ADUs have recently come to the forefront of possible solutions to help cities meet their Regional Housing Needs Allocation (RHNA) requirements to further the state’s economic, fair housing and environmental objectives. RHNA is a state-mandated process established in the 1970s. It requires every local jurisdiction to ensure there will be enough sites appropriately zoned for affordable housing construction to accommodate projected growth as calculated by the state every eight years. Jurisdictions that don’t meet this requirement are subject to penalties and legal challenges. The state has identified acceleration of ADU construction as a possible affordable housing solution. The state of California has made $40,000 available in grant funding for families earning up to $84,160 or below per year to build an ADU.  

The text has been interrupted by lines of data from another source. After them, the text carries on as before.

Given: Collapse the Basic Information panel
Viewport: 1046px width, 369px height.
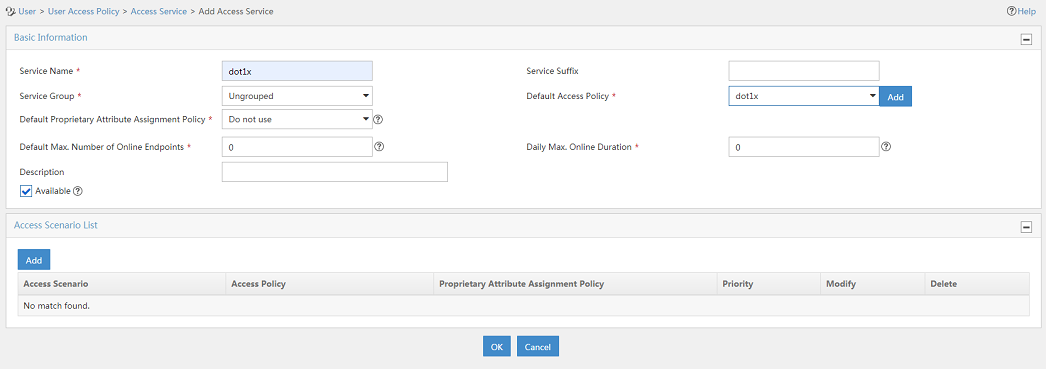Looking at the screenshot, I should (1026, 39).
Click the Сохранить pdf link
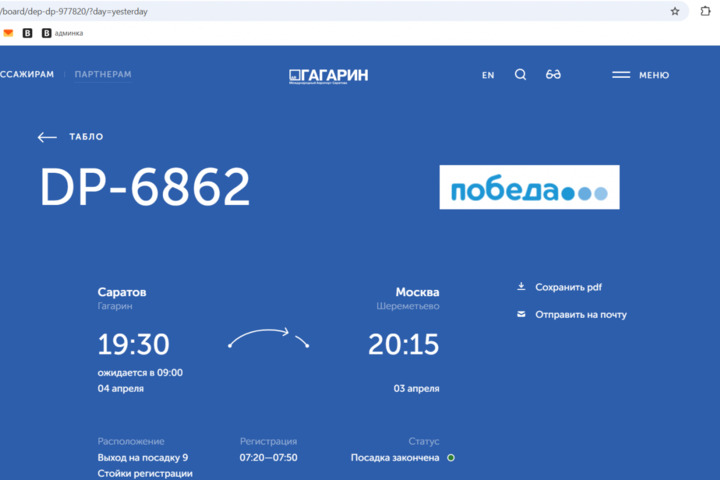This screenshot has height=480, width=720. [568, 287]
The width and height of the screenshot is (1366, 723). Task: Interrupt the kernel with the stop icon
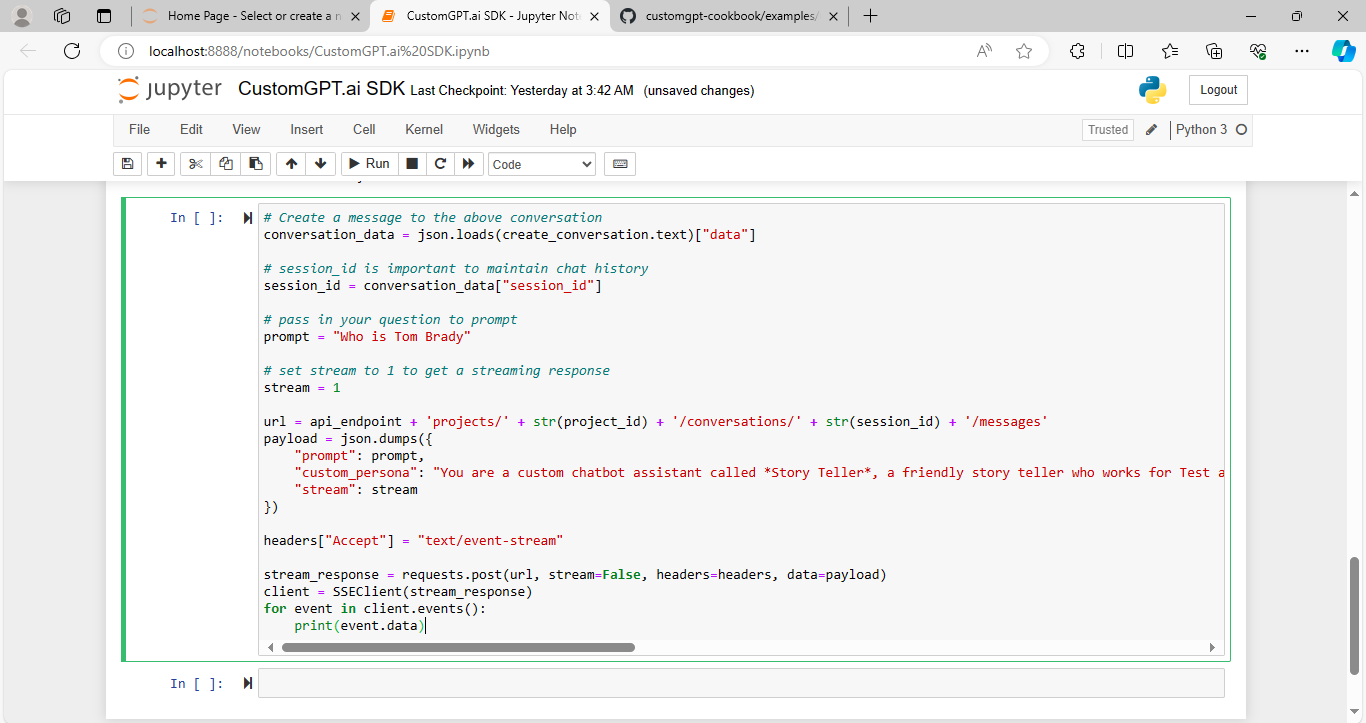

“The state of California is actively encouraging construction of ADUs, but our findings indicate this type of additional density is not helping reach the goal of increasing the affordable housing inventory,” said Barry Waite, Lomita City Council member and SBCCOG board member. “Building affordable housing will likely require subsidizing it or building on affordable land, which is very difficult to find in the South Bay.” 

The survey was mailed to 404 unique residents of primary residences (ADU applicants) and 413 unique tenants (ADU occupants) in August 2023. Door-to-door outreach was also conducted to increase response rate. In total 93 surveys were completed—71 by residents of the primary residences and 22 by tenants of ADUs. For homeowners, the goal was to learn what went well, and what hurdles they faced in obtaining permits to build their ADU. It also sought to learn how the ADU was being used, whether for an elder who is aging in place, or a child who is a college student. It asked whether the ADU was being offered as free housing or to bring in rent.   

The study found 45% of owners are renting out their ADU, while 20% are allowing a relative or friend to stay in the unit for free, and 14% are using it for something else not specified. The remaining 26% were seeking tenants, had an ADU that was not livable or had other unspecified reasons for not renting the unit. Half of the units being rented out were occupied by a stranger, while 51% were occupied by a relative, friend or someone else unspecified. The study reported rents range from $600 to $4,500, with an average rent of $1,834. Average rent in Los Angeles for a 790-square-foot apartment is $2,795 according to Zillow. The Housing Department, as reported by HEY SOCAL, indicates “very low-income” occupants of a studio unit must pay no more than $809 monthly and “low income” tenants must be charged no more than $1,388 for a three-bedroom unit.   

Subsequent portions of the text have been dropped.